Reply with one number, the count of lines below that contain the string "hajmi".

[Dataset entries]
== Segment start ==
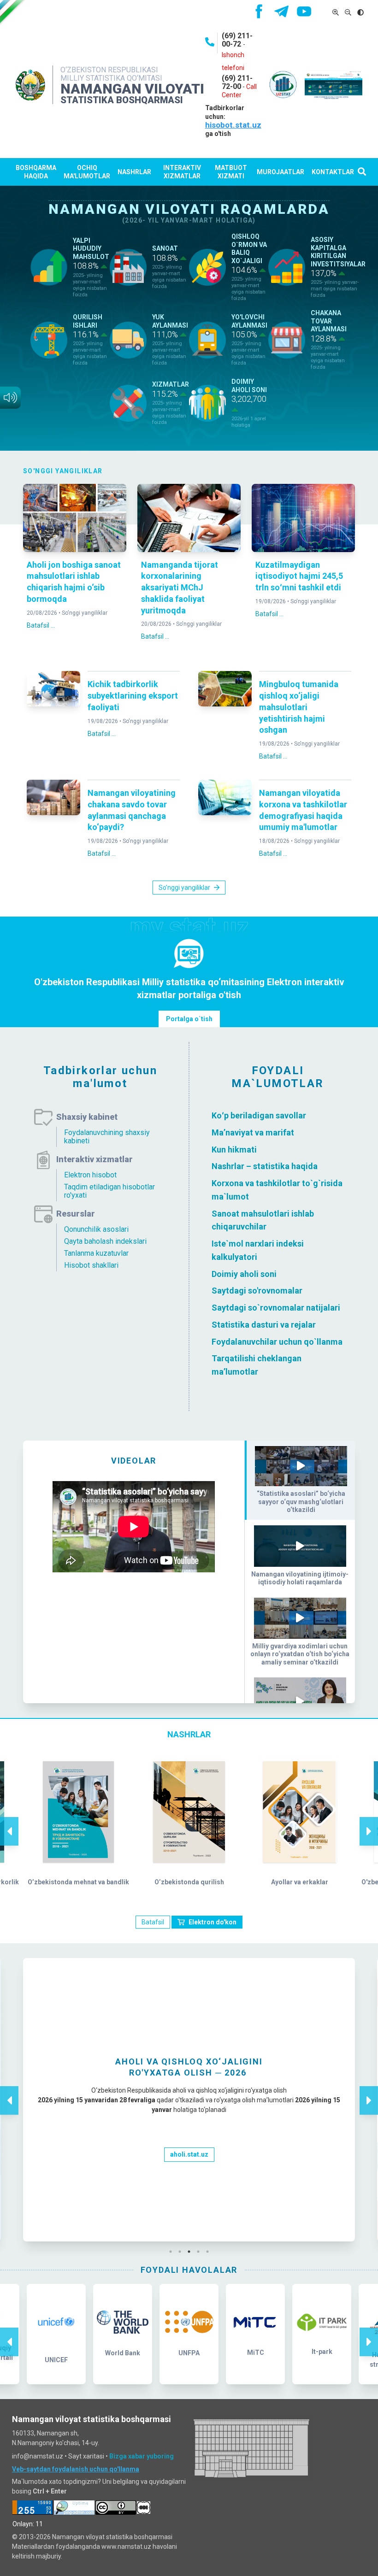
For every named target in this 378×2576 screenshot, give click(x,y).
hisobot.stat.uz (233, 124)
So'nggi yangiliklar (84, 613)
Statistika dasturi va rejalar (264, 1324)
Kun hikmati (234, 1149)
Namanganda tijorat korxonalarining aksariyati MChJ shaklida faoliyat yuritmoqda (179, 587)
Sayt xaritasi (86, 2456)
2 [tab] (182, 2251)
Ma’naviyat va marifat (253, 1132)
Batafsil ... (41, 625)
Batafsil (153, 1922)
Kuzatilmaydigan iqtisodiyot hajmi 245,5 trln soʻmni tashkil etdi (299, 576)
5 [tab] (209, 2251)
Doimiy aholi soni (244, 1273)
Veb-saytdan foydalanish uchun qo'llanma (75, 2469)
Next (369, 1821)
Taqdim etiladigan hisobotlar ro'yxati (109, 1191)
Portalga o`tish (189, 1019)
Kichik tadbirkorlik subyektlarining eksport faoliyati (133, 695)
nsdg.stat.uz (189, 2204)
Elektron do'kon (212, 1922)
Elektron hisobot (90, 1174)
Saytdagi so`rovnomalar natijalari (276, 1307)
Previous (9, 1821)
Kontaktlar (333, 172)
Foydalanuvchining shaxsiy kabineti (107, 1136)
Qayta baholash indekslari (105, 1241)
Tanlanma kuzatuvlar (96, 1253)
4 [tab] (200, 2251)
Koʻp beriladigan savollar (259, 1115)
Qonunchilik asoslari (96, 1229)
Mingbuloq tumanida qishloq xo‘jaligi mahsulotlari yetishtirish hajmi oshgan (298, 707)
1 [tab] (172, 2251)
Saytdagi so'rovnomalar (257, 1290)
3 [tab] (191, 2251)
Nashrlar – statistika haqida (265, 1166)
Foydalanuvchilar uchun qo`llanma (277, 1341)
== Segment end ==
### Answer box
2